# Extract to read:
Thanks for summarising that in an email, Doug.

I really wish they'd provided a justification for this statement! :) I
guess that this is the right list for a UTC officer to give some sort of
feedback.

On Sun, 28 Jun 2015 at 21:23 Doug Ewell <d...@ewellic.org> wrote:

> Noah Slater wrote:
>
> > Sorry to be a pain. I mentioned I looked up the minutes and couldn't
> > find anything apropos.
> >
> > Could someone explain the rational behind 134-C2 and how it might
> > apply to the rainbow flag proposal ?
>
> The following is informal and dilettante, since only a UTC officer can
> give a formal rationale for what happened in this 2013 meeting.
>
> According to the minutes, consensus decision 134-C2, by itself, says
> only: "Consensus: The Unicode Technical Committee does not approve
> encoding a United States flag symbol." That refers only to the one
> symbol proposed in L2/12-094.
>
> But the same discussion also led to an action item, 134-A5: "Action Item
> for Ken Whistler: Add the United States Flag symbol to notices of
> non-approval."

# Directives:
a: Which document proposed the one symbol that decision 134-C2 refers to, according to the email?
b: Write out the email from "I really wish" up to and including "flag proposal ?".
You won't need the lines that come after this.

# Data section:
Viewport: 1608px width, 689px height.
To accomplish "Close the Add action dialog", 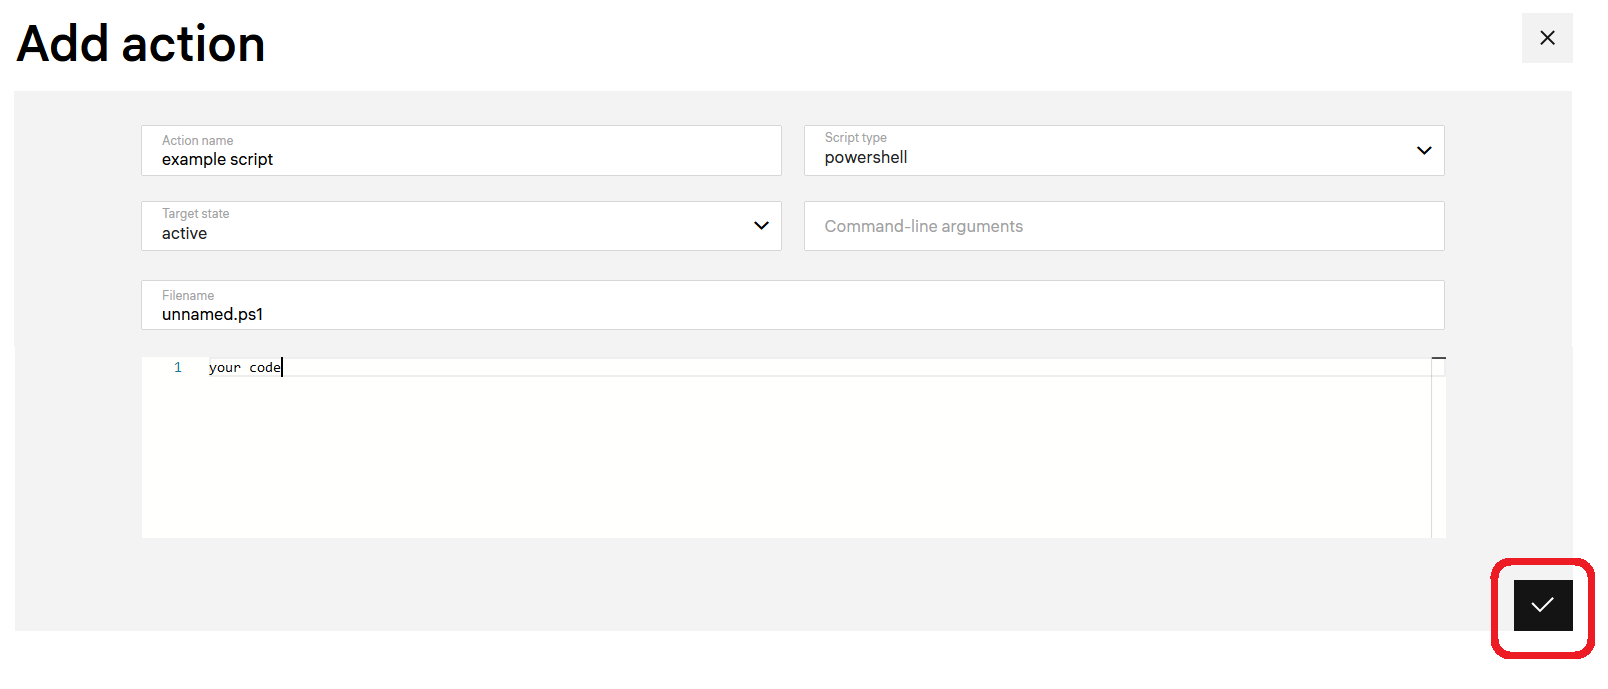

# Answers for the exercise:
a: L2/12-094

b:
I really wish they'd provided a justification for this statement! :) I
guess that this is the right list for a UTC officer to give some sort of
feedback.

On Sun, 28 Jun 2015 at 21:23 Doug Ewell <d...@ewellic.org> wrote:

> Noah Slater wrote:
>
> > Sorry to be a pain. I mentioned I looked up the minutes and couldn't
> > find anything apropos.
> >
> > Could someone explain the rational behind 134-C2 and how it might
> > apply to the rainbow flag proposal ?